> **TASK STATEMENT**:
Repeat every record below exactly as written.
(Beginning of RECORDS FOR PROCESSING)
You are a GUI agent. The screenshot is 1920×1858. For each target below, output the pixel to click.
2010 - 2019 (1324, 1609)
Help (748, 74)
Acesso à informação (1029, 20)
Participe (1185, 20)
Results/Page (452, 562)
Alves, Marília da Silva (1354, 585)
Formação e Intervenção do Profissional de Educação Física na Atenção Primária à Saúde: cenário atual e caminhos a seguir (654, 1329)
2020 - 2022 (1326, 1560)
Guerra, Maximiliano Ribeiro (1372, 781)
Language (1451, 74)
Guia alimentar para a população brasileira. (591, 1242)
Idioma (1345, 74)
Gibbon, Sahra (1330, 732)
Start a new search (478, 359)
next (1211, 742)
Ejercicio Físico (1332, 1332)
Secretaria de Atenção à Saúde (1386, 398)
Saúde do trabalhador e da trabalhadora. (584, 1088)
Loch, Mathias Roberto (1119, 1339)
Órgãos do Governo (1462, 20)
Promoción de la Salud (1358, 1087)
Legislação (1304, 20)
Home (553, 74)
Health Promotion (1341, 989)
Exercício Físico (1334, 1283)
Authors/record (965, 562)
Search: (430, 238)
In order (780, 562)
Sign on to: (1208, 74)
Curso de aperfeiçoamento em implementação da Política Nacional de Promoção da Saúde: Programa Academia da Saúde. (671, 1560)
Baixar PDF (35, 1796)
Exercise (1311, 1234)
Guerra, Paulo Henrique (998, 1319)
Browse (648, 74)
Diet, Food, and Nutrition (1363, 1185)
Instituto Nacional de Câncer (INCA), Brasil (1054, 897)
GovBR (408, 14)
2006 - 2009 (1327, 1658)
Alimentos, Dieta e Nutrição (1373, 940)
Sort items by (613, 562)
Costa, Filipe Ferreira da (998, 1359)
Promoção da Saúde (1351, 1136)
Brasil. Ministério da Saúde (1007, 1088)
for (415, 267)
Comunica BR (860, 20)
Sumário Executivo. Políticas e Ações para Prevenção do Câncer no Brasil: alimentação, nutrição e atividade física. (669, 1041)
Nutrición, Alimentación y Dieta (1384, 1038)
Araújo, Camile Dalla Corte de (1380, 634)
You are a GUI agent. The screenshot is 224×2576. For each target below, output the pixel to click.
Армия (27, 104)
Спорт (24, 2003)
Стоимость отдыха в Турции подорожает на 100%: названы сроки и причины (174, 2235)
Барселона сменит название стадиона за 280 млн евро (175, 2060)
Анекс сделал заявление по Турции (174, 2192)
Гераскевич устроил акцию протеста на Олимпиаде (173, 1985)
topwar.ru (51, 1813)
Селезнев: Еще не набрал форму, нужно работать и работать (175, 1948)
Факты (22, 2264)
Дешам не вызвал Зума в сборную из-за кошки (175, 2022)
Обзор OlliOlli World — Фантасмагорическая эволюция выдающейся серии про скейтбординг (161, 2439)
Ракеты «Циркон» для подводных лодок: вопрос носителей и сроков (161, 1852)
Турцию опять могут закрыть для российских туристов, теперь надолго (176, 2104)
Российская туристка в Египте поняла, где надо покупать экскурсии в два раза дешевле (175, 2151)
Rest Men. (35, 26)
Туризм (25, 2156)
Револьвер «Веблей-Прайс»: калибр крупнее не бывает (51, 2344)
(End of RECORDS FOR PROCESSING)
> **EXERCISE RESPONSE**:
You are a GUI agent. The screenshot is 1920×1858. For each target below, output the pixel to click.
2010 - 2019 (1324, 1609)
Help (748, 74)
Acesso à informação (1029, 20)
Participe (1185, 20)
Results/Page (452, 562)
Alves, Marília da Silva (1354, 585)
Formação e Intervenção do Profissional de Educação Física na Atenção Primária à Saúde: cenário atual e caminhos a seguir (654, 1329)
2020 - 2022 (1326, 1560)
Guerra, Maximiliano Ribeiro (1372, 781)
Language (1451, 74)
Guia alimentar para a população brasileira. (591, 1242)
Idioma (1345, 74)
Gibbon, Sahra (1330, 732)
Start a new search (478, 359)
next (1211, 742)
Ejercicio Físico (1332, 1332)
Secretaria de Atenção à Saúde (1386, 398)
Saúde do trabalhador e da trabalhadora. (584, 1088)
Loch, Mathias Roberto (1119, 1339)
Órgãos do Governo (1462, 20)
Promoción de la Salud (1358, 1087)
Legislação (1304, 20)
Home (553, 74)
Health Promotion (1341, 989)
Exercício Físico (1334, 1283)
Authors/record (965, 562)
Search: (430, 238)
In order (780, 562)
Sign on to: (1208, 74)
Curso de aperfeiçoamento em implementação da Política Nacional de Promoção da Saúde: Programa Academia da Saúde. (671, 1560)
Baixar PDF (35, 1796)
Exercise (1311, 1234)
Guerra, Paulo Henrique (998, 1319)
Browse (648, 74)
Diet, Food, and Nutrition (1363, 1185)
Instituto Nacional de Câncer (INCA), Brasil (1054, 897)
GovBR (408, 14)
2006 - 2009 (1327, 1658)
Alimentos, Dieta e Nutrição (1373, 940)
Sort items by (613, 562)
Costa, Filipe Ferreira da (998, 1359)
Promoção da Saúde (1351, 1136)
Brasil. Ministério da Saúde (1007, 1088)
for (415, 267)
Comunica BR (860, 20)
Sumário Executivo. Políticas e Ações para Prevenção do Câncer no Brasil: alimentação, nutrição e atividade física. (669, 1041)
Nutrición, Alimentación y Dieta (1384, 1038)
Araújo, Camile Dalla Corte de (1380, 634)
You are a GUI agent. The screenshot is 224×2576. For each target below, output the pixel to click.
Армия (27, 104)
Спорт (24, 2003)
Стоимость отдыха в Турции подорожает на 100%: названы сроки и причины (174, 2235)
Барселона сменит название стадиона за 280 млн евро (175, 2060)
Анекс сделал заявление по Турции (174, 2192)
Гераскевич устроил акцию протеста на Олимпиаде (173, 1985)
topwar.ru (51, 1813)
Селезнев: Еще не набрал форму, нужно работать и работать (175, 1948)
Факты (22, 2264)
Дешам не вызвал Зума в сборную из-за кошки (175, 2022)
Обзор OlliOlli World — Фантасмагорическая эволюция выдающейся серии про скейтбординг (161, 2439)
Ракеты «Циркон» для подводных лодок: вопрос носителей и сроков (161, 1852)
Турцию опять могут закрыть для российских туристов, теперь надолго (176, 2104)
Российская туристка в Египте поняла, где надо покупать экскурсии в два раза дешевле (175, 2151)
Rest Men. (35, 26)
Туризм (25, 2156)
Револьвер «Веблей-Прайс»: калибр крупнее не бывает (51, 2344)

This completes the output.